*Dataset entries*:

-- start --

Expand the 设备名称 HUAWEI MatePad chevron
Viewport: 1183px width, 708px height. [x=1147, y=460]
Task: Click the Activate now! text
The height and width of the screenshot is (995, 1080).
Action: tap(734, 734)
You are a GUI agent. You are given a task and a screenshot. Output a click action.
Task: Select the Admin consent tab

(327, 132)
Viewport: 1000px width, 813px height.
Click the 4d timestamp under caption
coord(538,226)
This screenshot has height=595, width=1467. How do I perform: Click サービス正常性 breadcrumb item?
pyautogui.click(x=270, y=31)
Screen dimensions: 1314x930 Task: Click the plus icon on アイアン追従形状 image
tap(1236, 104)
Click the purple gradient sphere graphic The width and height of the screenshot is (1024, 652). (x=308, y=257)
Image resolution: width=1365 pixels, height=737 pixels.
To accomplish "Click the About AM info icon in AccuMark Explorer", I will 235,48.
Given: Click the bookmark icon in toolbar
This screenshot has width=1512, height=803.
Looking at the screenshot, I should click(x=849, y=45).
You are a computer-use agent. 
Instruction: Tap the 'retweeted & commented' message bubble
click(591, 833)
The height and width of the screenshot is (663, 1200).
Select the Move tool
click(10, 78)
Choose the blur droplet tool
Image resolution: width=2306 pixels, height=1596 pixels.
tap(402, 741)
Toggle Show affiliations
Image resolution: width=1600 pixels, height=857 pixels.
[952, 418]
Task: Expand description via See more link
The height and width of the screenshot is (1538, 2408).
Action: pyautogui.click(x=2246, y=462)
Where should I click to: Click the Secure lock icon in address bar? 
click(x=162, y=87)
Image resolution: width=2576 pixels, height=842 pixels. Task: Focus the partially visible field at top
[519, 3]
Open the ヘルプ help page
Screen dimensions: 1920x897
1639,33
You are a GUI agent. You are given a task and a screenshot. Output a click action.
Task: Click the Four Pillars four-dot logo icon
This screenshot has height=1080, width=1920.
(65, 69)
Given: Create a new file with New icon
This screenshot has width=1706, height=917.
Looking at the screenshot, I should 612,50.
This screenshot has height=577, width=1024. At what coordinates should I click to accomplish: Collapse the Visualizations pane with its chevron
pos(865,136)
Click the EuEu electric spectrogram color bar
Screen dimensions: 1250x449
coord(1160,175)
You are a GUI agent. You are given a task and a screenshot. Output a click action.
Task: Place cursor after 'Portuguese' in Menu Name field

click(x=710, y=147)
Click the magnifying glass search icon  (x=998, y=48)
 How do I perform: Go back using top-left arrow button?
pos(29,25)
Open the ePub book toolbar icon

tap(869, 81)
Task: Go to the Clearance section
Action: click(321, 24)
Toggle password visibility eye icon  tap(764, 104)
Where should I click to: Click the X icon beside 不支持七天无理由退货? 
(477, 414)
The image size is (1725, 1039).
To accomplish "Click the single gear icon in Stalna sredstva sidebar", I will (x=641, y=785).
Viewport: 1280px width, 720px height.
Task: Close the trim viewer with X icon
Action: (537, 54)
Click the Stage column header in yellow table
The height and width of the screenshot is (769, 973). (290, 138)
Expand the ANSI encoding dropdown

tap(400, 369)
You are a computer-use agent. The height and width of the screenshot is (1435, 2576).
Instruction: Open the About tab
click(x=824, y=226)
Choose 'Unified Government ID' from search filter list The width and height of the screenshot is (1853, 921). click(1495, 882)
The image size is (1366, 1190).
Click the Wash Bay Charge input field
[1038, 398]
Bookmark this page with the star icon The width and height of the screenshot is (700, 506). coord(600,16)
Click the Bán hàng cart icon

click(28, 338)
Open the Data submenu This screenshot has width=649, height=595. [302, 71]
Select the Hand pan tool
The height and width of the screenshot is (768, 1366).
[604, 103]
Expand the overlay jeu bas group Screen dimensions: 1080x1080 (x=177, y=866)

-- end --

*Do this*: Rewrite the rows as a two-column CSV with the header columns "instruction" and "action", one line per row, each value in a single quoted field with line breaks turned into spaces. Begin at the line that has "Click the purple" and stop after the line that has "click(591, 833)", and include only those rows.

*The output*:
instruction,action
"Click the purple gradient sphere graphic The width and height of the screenshot is (1024, 652).","(x=308, y=257)"
"Image resolution: width=1365 pixels, height=737 pixels. To accomplish ""Click the About AM info icon in AccuMark Explorer"",","I will 235,48."
"Given: Click the bookmark icon in toolbar This screenshot has width=1512, height=803.","Looking at the screenshot, I should click(x=849, y=45)."
"You are a computer-use agent. Instruction: Tap the 'retweeted & commented' message bubble","click(591, 833)"